* **Exercise prompt**: Your output should be the lines from the one with "Screen dimensions: 577x383" through the last line of the records below, exactly as written, minus the pictures.

* **Records shown**:
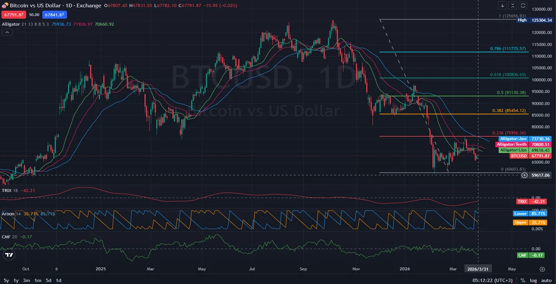Toggle auto scale mode
Viewport: 556px width, 284px height.
coord(546,280)
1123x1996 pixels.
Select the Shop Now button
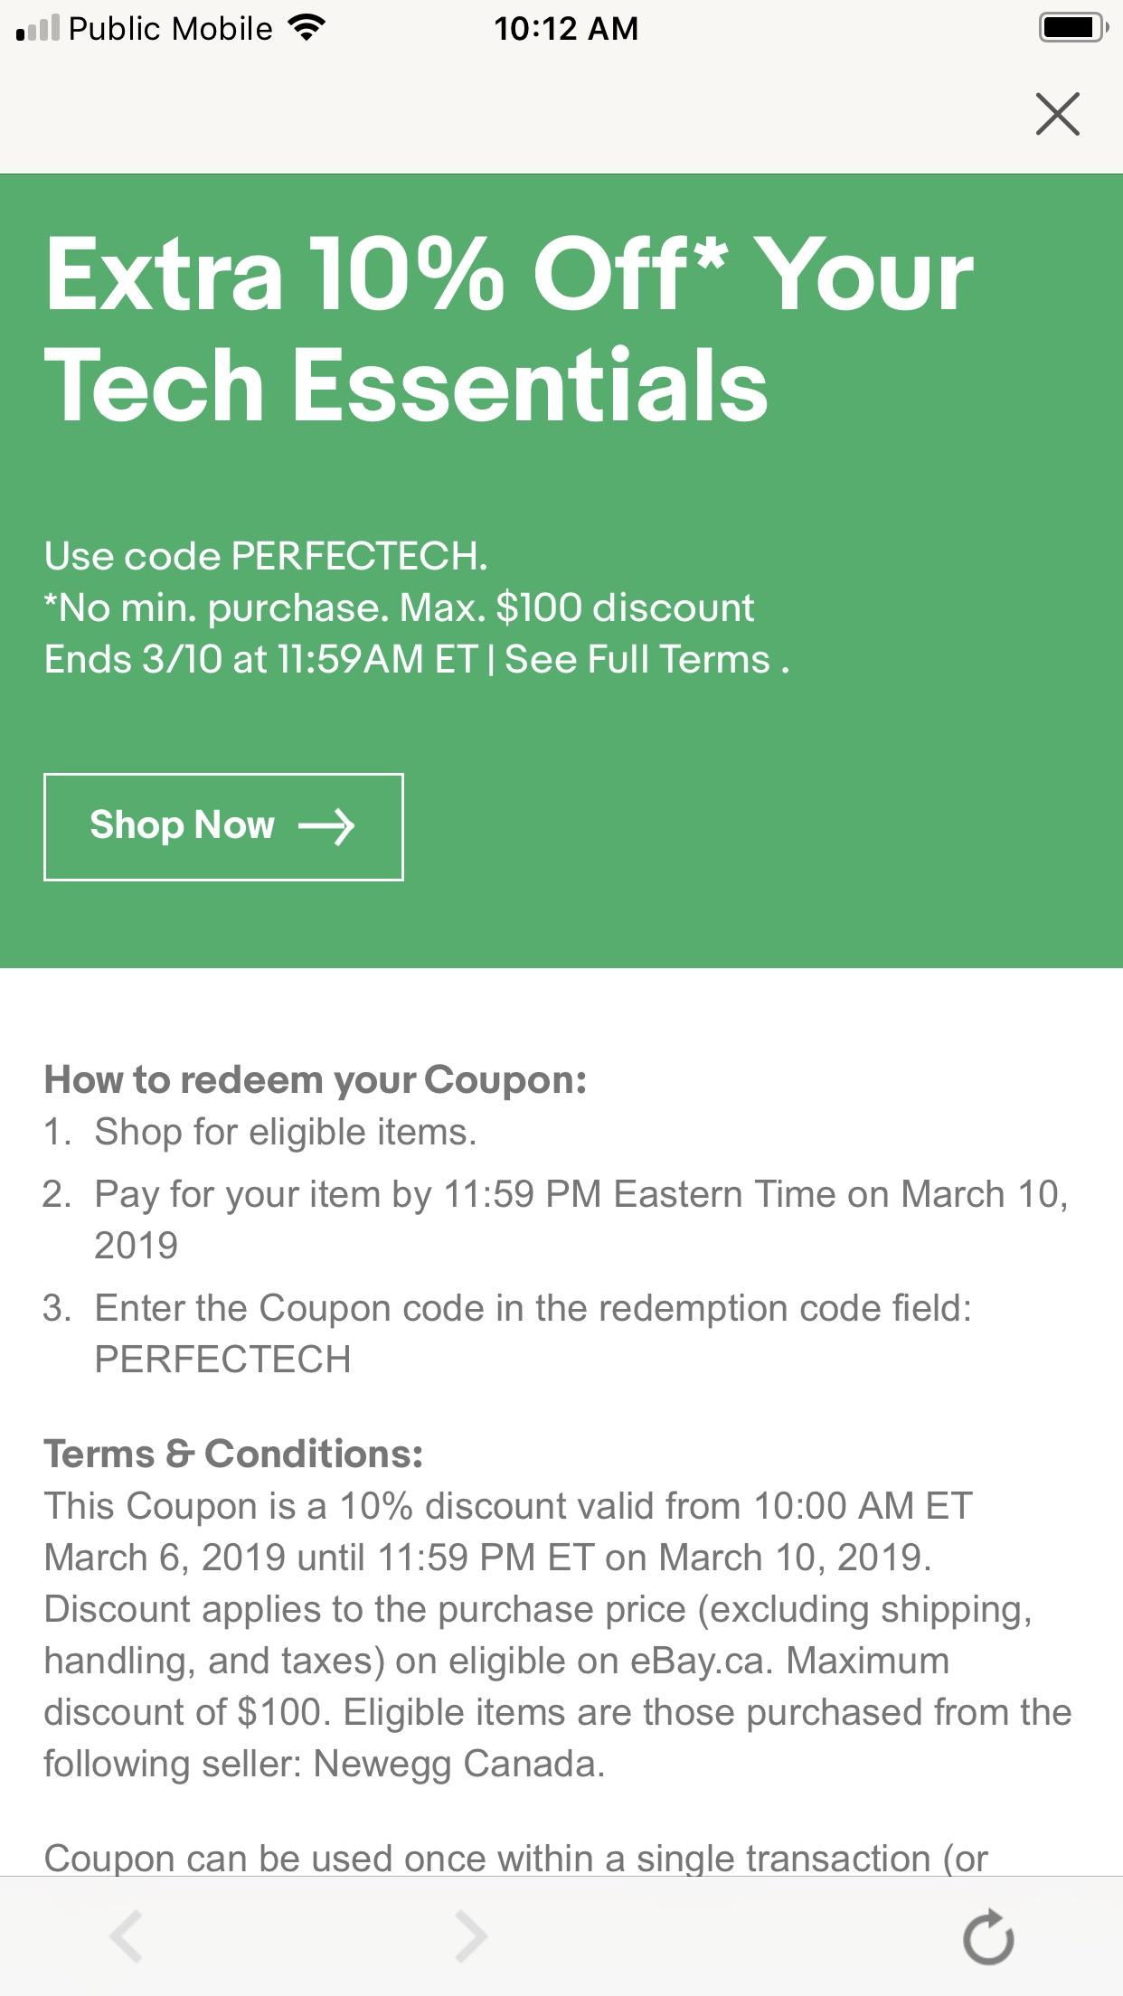223,825
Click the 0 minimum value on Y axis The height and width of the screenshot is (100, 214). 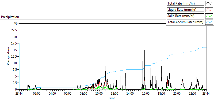(16, 90)

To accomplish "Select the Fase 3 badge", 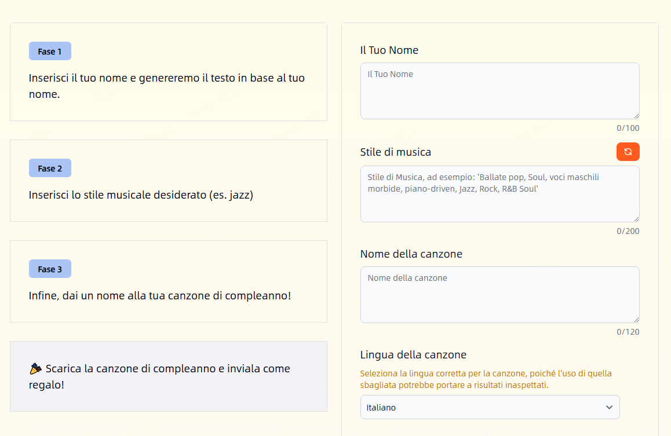I will (50, 269).
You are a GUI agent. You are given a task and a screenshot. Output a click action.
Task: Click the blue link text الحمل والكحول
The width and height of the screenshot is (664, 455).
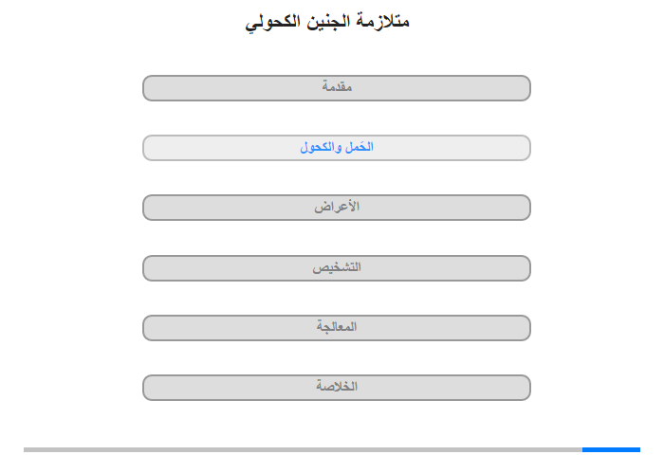click(337, 147)
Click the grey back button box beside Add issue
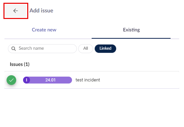184x127 pixels. 16,11
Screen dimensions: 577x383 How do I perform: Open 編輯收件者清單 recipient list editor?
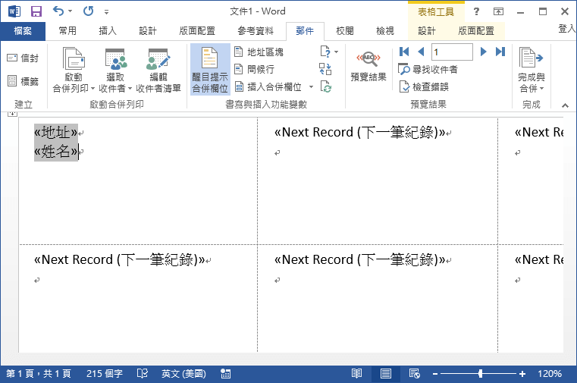(x=158, y=71)
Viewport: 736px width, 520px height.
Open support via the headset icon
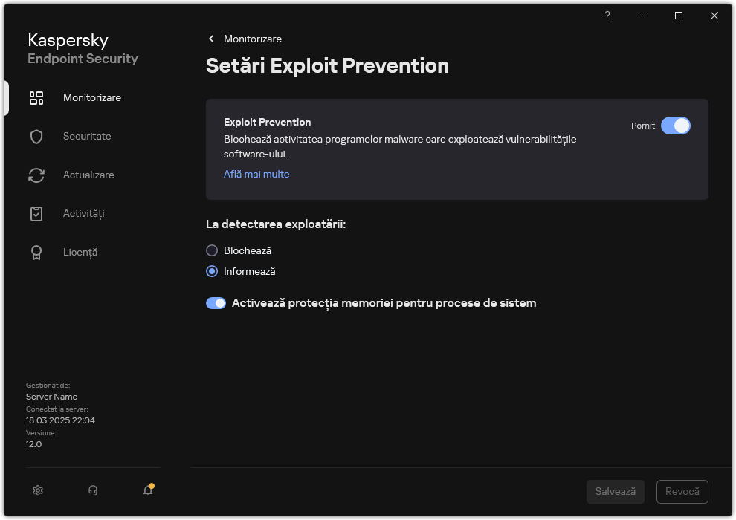click(92, 490)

* **Response below**:
Screen dimensions: 577x383 How do I perform: Open 編輯收件者清單 recipient list editor?
(x=158, y=71)
Viewport: 736px width, 520px height.
Open support via the headset icon
click(92, 490)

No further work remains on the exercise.